Wir behandeln das Smartphone also wie einen Papierflieger, der pro Sekunde die Distanz x zurücklegt – wir registrieren die einzelnen Neigungswinkel und ziehen mithilfe verschiedener Glättungsalgorithmen dazwischen eine Linie, die eine Gerade oder Kurve sein kann. Unity verbindet dann die Linien zwischen Neigungswinkeln und generiert daraus eine befahrbare Strecke, indem sie Parameter wie »Kurvigkeit«, »Komplexität«, »Geraden« et cetera definiert. Architektonische Aufbauten wie Brücken, Tunnel, Pfeile oder Halteseile verteilt Unity per Zufallsgenerator dem Charakter der Strecke entsprechend und verleiht dadurch jedem einzelnen Track einen individuellen Look.
Polygonen sparen
Die Herausforderung beim »Downgraden« auf die mobile Version bestand darin, mit einem Hundertstel der Polygondaten auszukommen.
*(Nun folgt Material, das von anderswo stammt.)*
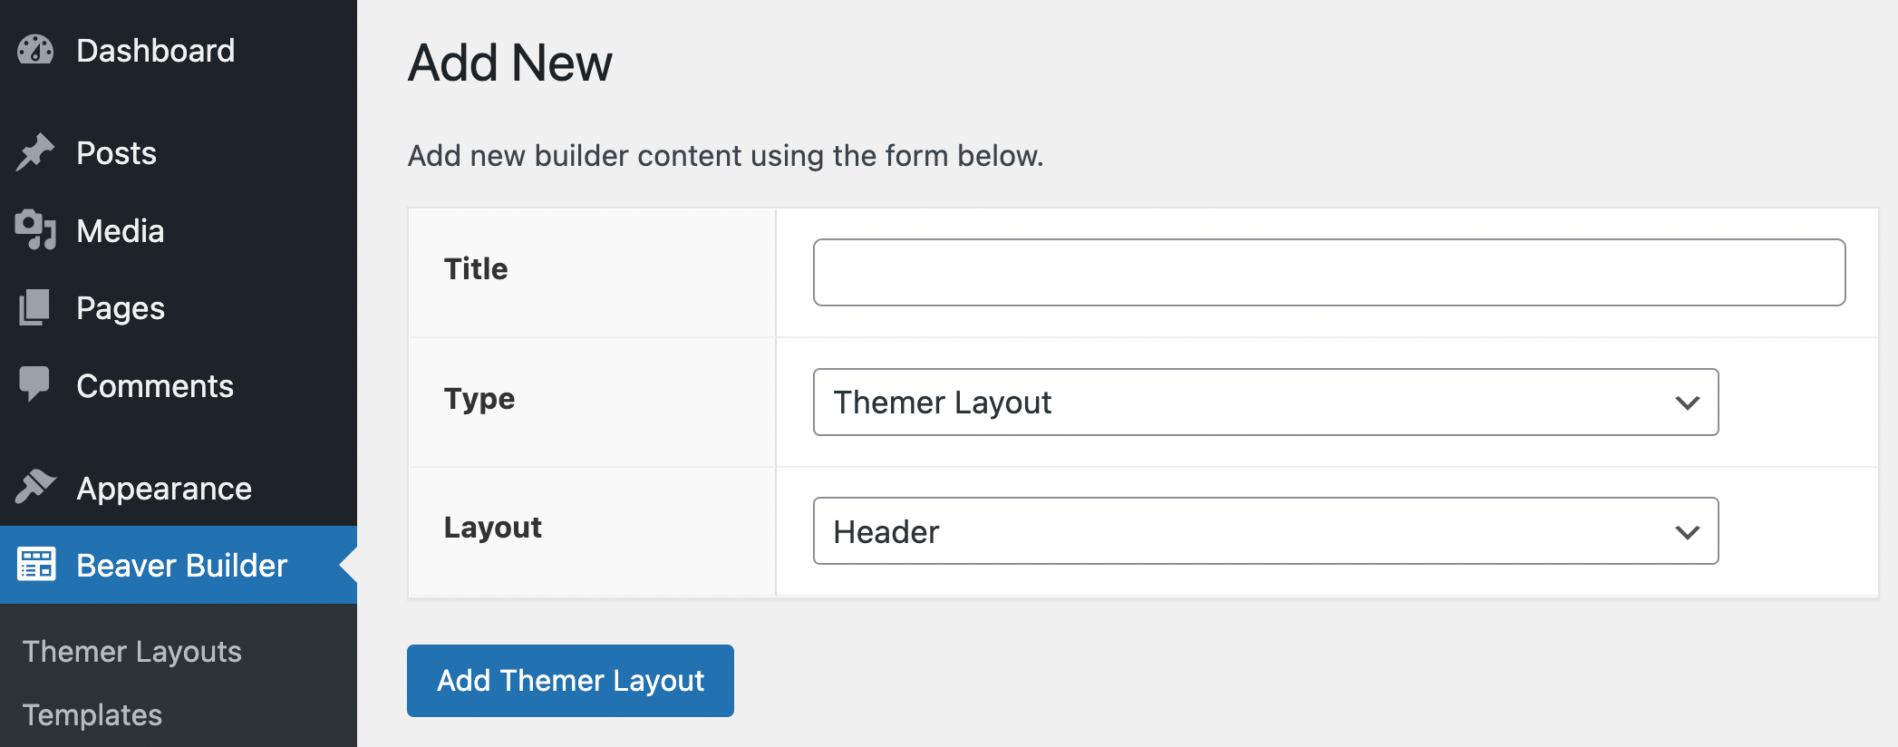
Task: Open the Layout dropdown showing Header
Action: [1251, 531]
Circa 50 000 Polygone mussten reichen, um eine attraktive Spielatmosphäre zu erzeugen. Schwierig, denn vor allem das Auto sollte auf Wunsch des Kunden sehr realistisch aussehen. Da der gesamte Aufbau der Strecke echtzeitgeneriert ist, konnten wir nicht auf die Unity-internen Pre-compile-Optimierungsprozesse zurückgreifen, die normalerweise die grafische Performance optimieren. Einer dieser Prozesse nennt sich Occlusion Culling, das die gesamte 3-D-Welt segmentiert und nach einem komplizierten Algorithmus von der Kameraposition aus gesehen bestimmte (nicht sichtbare) Bereiche von vorneherein nicht in den Renderdurchlauf bringt. Die Reduzierung von Shadern, die Verschlankung des Autos von 10 000 auf 5000 Polygone sowie der geringere Lichteinsatz brachten die Gesamtperformance der mobilen Version letztlich allerdings doch auf ein hervorragendes Level. Sowohl das Auto als auch die Rennstrecken sind gestochen scharf.
Testing bis zur letzten Sekunde
Wenn man iterativ entwickelt, muss man die Prototypen früh und umfassend testen.
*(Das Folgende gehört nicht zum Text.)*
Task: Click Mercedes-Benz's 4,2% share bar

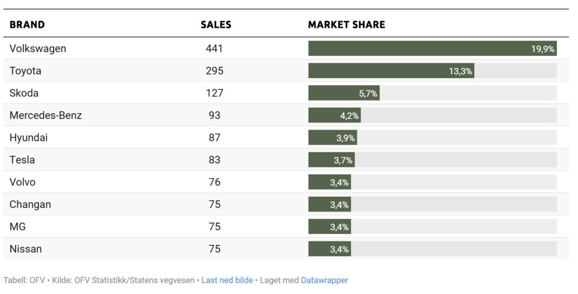Action: click(x=334, y=115)
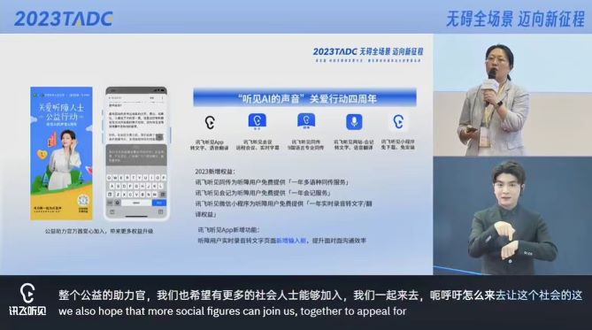The image size is (592, 330).
Task: Click the English subtitle line
Action: tap(232, 311)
Außerdem bezogen wir hier den Kunden von Beginn an mit ein, sodass wir das Feedback aller Beteiligten berücksichtigen und umsetzen konnten. Aufgrund der örtlichen Distanz aller Parteien testen wir mithilfe der Betatesting-Software TestFlight, mit der man eine App-Vorabversionen auch ohne App Store installieren kann.
Auch das Bugtracking erfolgte auf einer zentralen Plattform, sodass wir das Feedback zusammenfassen, ordnen und strukturiert abarbeiten konnten. Zudem durften alle Beteiligten den aktuellen Entwicklungsstand einsehen und gemeinsam die Prioritäten einzelner Vorgänge definieren. Um Einsichten in das Nutzungsverhalten durch projektferne Personen zu erhalten, ließen wir eine externe Fokusgruppe die App testen. Mit den Ergebnissen konnten wir das Interface und die Funktionen weiter für den Live-Gebrauch optimieren.